— begin —

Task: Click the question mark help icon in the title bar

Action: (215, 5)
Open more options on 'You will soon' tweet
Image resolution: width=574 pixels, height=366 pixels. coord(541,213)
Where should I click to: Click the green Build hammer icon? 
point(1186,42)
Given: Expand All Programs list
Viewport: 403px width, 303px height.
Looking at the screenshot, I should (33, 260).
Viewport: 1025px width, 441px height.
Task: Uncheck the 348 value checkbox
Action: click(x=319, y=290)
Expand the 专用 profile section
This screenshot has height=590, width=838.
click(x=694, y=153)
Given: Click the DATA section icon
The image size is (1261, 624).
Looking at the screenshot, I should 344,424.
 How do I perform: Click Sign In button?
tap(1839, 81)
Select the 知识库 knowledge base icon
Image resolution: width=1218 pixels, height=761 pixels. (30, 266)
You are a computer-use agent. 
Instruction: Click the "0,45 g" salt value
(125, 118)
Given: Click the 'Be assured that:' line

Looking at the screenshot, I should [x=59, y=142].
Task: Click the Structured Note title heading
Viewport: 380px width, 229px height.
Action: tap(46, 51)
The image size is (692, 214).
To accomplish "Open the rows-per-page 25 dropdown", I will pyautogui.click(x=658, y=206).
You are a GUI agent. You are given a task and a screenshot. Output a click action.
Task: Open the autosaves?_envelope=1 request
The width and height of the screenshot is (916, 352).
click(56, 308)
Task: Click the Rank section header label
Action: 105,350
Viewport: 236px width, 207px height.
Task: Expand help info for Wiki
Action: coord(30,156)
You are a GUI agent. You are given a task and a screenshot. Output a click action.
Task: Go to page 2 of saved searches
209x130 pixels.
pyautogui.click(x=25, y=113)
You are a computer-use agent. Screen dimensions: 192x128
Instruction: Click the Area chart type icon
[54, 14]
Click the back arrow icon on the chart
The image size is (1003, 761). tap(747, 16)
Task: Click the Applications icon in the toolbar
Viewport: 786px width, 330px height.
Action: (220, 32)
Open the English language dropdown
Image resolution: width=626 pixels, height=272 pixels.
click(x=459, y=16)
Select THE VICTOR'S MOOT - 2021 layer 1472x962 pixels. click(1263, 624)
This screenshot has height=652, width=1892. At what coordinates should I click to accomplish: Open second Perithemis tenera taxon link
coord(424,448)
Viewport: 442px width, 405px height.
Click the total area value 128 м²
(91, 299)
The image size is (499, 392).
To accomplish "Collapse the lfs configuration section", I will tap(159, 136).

— end —

Your objective
Update the records starting at the first line and ending at the line that contains "Image resolution: width=1218" by replacing "hammer" with "wrench", and return those lines with nothing else changed.

Answer to this exercise
Task: Click the question mark help icon in the title bar

Action: (215, 5)
Open more options on 'You will soon' tweet
Image resolution: width=574 pixels, height=366 pixels. coord(541,213)
Where should I click to: Click the green Build wrench icon? 
point(1186,42)
Given: Expand All Programs list
Viewport: 403px width, 303px height.
Looking at the screenshot, I should (33, 260).
Viewport: 1025px width, 441px height.
Task: Uncheck the 348 value checkbox
Action: click(x=319, y=290)
Expand the 专用 profile section
This screenshot has height=590, width=838.
click(x=694, y=153)
Given: Click the DATA section icon
The image size is (1261, 624).
Looking at the screenshot, I should 344,424.
 How do I perform: Click Sign In button?
tap(1839, 81)
Select the 知识库 knowledge base icon
Image resolution: width=1218 pixels, height=761 pixels. (30, 266)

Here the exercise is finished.